Records contained in a dataset:
┌──

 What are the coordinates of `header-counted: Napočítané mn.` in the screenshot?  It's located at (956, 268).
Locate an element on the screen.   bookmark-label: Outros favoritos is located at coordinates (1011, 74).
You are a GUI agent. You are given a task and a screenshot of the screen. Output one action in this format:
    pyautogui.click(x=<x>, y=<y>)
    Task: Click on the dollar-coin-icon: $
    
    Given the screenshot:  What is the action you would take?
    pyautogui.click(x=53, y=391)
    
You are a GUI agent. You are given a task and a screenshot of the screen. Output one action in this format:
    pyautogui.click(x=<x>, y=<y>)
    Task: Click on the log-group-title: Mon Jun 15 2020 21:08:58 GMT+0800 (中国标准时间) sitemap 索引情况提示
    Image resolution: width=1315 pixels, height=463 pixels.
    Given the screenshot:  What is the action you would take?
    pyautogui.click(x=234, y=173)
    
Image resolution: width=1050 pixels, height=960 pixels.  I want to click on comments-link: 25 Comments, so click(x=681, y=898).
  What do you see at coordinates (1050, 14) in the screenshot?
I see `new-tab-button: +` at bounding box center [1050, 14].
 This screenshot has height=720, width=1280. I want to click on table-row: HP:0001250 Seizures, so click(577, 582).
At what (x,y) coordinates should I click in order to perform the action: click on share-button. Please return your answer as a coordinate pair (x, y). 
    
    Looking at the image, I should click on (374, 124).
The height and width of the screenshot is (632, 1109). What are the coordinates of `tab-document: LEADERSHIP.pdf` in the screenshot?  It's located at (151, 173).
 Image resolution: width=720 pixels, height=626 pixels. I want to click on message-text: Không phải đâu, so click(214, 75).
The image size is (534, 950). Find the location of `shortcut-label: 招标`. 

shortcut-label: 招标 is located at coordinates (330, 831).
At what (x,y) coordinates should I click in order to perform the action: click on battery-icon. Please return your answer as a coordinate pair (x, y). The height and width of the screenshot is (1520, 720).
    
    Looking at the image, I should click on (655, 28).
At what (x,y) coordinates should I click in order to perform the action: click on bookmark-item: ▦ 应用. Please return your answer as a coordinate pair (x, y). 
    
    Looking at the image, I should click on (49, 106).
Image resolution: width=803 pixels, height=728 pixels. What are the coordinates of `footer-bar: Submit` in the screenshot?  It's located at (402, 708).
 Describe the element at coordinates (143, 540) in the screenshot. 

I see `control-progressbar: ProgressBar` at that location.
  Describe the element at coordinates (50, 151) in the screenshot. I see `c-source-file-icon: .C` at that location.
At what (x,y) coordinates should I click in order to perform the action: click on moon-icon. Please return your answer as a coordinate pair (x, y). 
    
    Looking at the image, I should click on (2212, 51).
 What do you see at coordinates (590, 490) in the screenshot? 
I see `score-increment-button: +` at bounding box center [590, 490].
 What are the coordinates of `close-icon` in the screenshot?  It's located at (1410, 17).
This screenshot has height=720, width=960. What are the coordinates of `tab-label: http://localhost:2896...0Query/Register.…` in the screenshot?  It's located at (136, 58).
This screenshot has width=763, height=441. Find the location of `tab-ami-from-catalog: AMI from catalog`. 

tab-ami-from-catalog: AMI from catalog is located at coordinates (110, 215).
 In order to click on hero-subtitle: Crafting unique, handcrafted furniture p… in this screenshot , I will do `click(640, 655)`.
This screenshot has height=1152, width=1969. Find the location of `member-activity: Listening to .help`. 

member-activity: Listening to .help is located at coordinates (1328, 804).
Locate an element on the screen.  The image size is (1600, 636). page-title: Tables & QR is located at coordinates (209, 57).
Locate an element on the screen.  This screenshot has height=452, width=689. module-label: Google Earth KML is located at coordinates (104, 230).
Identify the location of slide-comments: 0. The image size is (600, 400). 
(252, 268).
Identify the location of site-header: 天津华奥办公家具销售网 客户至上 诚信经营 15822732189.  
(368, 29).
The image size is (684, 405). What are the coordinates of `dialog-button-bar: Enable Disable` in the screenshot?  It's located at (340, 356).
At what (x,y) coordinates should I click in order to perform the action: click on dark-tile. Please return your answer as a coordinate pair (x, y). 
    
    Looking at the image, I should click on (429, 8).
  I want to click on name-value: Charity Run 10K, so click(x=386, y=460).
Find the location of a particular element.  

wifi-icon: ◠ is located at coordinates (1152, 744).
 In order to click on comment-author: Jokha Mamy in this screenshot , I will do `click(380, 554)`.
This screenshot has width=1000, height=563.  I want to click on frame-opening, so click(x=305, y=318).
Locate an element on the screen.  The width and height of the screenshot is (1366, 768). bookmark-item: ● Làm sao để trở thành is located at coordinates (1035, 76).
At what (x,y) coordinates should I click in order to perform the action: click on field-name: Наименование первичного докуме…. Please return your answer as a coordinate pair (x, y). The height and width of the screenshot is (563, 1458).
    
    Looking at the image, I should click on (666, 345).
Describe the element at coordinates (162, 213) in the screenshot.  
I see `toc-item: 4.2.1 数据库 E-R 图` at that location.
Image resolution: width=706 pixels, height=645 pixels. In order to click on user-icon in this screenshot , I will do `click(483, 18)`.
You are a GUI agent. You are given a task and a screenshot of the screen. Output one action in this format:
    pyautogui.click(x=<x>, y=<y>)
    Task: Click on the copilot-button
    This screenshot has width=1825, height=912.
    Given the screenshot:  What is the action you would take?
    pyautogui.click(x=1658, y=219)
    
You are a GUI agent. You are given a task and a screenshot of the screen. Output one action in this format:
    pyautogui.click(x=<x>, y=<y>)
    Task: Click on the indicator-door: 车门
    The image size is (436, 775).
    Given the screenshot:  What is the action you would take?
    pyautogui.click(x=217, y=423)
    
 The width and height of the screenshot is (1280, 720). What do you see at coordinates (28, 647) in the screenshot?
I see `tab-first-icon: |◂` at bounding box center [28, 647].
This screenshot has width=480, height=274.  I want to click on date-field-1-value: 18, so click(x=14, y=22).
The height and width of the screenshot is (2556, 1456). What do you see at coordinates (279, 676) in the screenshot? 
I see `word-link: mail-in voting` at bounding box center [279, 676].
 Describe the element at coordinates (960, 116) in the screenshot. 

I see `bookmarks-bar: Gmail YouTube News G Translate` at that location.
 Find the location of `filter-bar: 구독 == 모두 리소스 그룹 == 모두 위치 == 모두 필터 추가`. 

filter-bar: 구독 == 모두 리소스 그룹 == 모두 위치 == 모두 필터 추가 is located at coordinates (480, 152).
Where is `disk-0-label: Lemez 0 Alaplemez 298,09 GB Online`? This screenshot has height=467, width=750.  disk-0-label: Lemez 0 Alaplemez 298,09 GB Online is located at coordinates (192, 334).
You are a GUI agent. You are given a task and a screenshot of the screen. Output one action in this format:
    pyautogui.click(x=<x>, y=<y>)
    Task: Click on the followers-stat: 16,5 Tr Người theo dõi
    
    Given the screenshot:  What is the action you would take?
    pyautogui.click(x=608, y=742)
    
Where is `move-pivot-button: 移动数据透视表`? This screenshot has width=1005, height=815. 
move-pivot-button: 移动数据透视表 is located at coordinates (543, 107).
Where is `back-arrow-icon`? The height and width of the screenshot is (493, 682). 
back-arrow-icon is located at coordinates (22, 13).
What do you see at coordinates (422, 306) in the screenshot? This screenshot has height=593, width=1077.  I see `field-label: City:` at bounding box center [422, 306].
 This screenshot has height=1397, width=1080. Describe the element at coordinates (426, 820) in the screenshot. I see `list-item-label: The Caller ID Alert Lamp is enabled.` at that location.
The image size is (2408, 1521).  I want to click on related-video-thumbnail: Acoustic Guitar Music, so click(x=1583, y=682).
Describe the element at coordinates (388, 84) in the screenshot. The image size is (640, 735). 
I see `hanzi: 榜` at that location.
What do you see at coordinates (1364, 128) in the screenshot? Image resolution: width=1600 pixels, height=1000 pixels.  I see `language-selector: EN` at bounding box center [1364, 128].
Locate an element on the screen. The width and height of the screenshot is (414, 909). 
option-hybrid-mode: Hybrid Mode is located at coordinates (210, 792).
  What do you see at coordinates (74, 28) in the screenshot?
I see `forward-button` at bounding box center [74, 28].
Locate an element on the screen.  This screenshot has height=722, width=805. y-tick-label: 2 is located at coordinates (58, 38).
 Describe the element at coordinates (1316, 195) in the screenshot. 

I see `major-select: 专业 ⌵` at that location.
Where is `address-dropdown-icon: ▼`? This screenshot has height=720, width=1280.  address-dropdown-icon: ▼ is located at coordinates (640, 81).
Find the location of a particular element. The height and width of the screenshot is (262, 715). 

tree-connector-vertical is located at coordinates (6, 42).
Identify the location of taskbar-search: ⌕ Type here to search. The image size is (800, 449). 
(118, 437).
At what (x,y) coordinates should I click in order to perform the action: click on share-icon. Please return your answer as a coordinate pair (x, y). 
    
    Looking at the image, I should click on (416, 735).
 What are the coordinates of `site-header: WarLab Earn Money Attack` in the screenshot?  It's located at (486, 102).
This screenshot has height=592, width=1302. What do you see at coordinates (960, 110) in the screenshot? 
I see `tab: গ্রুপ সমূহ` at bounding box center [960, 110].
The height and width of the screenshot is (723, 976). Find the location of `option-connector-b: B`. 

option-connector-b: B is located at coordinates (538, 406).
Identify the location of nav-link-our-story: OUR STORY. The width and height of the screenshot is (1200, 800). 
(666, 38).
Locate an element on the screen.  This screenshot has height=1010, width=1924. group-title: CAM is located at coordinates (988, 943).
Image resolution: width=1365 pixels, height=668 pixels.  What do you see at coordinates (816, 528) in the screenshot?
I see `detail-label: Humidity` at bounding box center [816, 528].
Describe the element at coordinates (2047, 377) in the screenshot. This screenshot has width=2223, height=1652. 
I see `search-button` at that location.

└──

Rewrite the stretch from the line containing "at (486, 102)." through the line containing "center [960, 110].", switching "coordinates" to "position" and leaving everything else unchanged.

 What are the position of `site-header: WarLab Earn Money Attack` in the screenshot?  It's located at (486, 102).
This screenshot has height=592, width=1302. What do you see at position (960, 110) in the screenshot? 
I see `tab: গ্রুপ সমূহ` at bounding box center [960, 110].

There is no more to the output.